Your task:
Repeat the records verbatim, starting at the line containing "has height=324, width=576." and ending at the line containing "Open the 帮助(H)", both lines included.

>> Begin

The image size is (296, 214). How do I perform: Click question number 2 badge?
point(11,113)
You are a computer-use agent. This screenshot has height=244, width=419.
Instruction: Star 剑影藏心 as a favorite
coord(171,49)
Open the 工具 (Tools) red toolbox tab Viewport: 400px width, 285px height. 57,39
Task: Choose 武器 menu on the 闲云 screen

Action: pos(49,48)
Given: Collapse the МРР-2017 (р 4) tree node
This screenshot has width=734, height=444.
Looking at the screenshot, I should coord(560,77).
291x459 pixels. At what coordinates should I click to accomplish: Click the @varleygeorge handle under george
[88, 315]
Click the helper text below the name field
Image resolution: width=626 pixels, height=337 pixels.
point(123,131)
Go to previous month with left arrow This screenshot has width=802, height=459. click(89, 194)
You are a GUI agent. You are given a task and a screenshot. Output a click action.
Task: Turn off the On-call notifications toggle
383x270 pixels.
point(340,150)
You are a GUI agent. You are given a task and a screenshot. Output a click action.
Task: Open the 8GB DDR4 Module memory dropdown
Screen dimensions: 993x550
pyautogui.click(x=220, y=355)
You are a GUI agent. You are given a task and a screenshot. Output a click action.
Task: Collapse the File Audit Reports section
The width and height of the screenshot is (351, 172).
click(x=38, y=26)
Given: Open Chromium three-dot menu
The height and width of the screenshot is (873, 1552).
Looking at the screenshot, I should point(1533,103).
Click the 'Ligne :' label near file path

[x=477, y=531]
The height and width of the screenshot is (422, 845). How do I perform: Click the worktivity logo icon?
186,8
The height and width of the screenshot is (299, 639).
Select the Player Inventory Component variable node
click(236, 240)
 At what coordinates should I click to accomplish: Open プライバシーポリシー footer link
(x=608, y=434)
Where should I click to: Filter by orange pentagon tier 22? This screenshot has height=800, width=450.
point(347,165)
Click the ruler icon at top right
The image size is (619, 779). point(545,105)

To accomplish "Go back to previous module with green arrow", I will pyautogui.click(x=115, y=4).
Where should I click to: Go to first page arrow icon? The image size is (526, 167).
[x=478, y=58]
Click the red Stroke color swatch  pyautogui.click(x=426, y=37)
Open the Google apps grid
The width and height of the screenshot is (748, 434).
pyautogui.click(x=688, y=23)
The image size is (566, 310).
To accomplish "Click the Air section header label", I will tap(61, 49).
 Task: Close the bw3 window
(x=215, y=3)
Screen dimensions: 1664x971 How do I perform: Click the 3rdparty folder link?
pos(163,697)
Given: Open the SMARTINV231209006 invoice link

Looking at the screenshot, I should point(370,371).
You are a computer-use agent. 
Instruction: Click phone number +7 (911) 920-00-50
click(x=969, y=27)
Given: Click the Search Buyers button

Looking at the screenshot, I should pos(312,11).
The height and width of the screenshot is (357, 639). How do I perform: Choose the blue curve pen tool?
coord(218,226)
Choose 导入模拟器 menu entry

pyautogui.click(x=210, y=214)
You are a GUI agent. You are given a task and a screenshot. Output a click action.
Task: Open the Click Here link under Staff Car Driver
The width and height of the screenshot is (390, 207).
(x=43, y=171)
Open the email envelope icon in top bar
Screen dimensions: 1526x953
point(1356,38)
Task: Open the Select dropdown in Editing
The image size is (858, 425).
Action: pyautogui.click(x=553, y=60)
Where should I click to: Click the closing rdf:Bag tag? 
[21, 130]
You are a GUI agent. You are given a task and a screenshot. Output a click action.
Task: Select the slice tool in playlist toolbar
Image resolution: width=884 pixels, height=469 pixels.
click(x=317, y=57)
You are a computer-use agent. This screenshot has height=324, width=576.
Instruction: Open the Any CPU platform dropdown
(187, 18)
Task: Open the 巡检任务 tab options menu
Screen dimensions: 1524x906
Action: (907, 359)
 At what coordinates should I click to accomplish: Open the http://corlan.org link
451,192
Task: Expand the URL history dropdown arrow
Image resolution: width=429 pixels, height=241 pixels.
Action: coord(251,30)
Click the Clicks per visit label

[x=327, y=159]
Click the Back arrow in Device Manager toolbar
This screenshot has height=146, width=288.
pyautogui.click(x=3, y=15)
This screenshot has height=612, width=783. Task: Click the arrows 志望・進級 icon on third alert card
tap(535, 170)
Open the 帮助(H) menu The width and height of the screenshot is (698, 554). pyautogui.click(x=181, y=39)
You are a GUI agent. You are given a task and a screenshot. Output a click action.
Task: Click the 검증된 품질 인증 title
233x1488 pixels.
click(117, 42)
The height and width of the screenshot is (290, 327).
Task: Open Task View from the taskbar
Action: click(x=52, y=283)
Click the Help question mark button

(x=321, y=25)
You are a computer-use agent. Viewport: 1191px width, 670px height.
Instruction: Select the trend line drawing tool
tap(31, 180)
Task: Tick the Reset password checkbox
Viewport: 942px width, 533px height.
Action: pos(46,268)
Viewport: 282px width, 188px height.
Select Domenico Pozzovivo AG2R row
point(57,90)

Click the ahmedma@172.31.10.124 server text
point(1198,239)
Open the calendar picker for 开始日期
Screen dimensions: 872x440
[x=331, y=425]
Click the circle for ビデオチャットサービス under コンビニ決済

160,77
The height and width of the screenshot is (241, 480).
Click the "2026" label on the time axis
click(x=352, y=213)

>> End

Solution for this problem:
You are a computer-use agent. This screenshot has height=324, width=576.
Instruction: Open the Any CPU platform dropdown
(187, 18)
Task: Open the 巡检任务 tab options menu
Screen dimensions: 1524x906
Action: (907, 359)
 At what coordinates should I click to accomplish: Open the http://corlan.org link
451,192
Task: Expand the URL history dropdown arrow
Image resolution: width=429 pixels, height=241 pixels.
Action: coord(251,30)
Click the Clicks per visit label

[x=327, y=159]
Click the Back arrow in Device Manager toolbar
This screenshot has height=146, width=288.
pyautogui.click(x=3, y=15)
This screenshot has height=612, width=783. Task: Click the arrows 志望・進級 icon on third alert card
tap(535, 170)
Open the 帮助(H) menu The width and height of the screenshot is (698, 554). pyautogui.click(x=181, y=39)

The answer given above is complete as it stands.